### WORK TASK
How many of the lines below contain "point"? Answer with that number alone.

[Stored data]
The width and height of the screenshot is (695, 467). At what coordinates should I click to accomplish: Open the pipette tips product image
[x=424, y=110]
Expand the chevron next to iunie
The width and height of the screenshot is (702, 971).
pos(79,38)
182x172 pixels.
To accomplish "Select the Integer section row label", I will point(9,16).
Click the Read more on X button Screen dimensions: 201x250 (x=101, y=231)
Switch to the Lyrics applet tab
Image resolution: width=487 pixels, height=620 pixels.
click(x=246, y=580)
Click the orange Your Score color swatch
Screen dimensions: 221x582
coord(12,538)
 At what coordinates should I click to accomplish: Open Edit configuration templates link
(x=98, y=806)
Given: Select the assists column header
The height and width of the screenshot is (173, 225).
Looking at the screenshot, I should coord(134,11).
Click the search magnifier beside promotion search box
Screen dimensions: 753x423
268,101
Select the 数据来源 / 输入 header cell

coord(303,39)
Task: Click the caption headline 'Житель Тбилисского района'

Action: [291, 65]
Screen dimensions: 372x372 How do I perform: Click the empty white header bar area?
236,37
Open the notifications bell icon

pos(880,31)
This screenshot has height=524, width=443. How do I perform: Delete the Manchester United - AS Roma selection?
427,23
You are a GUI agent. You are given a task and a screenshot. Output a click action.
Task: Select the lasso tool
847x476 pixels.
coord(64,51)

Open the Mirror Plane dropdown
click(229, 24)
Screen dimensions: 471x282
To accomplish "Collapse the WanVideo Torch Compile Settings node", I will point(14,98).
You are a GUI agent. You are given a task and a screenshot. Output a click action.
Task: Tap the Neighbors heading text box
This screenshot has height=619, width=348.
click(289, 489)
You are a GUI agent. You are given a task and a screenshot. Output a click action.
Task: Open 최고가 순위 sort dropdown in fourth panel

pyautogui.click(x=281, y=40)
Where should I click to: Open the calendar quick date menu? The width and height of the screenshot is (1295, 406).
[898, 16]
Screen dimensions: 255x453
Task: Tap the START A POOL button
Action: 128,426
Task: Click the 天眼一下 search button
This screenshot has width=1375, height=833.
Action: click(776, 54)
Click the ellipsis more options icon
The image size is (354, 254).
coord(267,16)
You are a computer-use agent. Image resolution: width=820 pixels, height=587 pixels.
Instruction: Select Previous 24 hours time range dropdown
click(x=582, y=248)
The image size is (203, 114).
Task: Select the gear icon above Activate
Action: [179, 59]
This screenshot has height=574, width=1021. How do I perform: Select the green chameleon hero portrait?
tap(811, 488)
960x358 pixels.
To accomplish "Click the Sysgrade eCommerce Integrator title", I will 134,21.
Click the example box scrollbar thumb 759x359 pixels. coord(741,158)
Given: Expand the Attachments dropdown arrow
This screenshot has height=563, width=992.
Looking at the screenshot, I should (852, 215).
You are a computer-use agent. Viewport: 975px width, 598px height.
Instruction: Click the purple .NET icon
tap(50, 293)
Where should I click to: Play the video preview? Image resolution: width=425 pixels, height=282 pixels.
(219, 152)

### RESPONSE TO THE TASK
2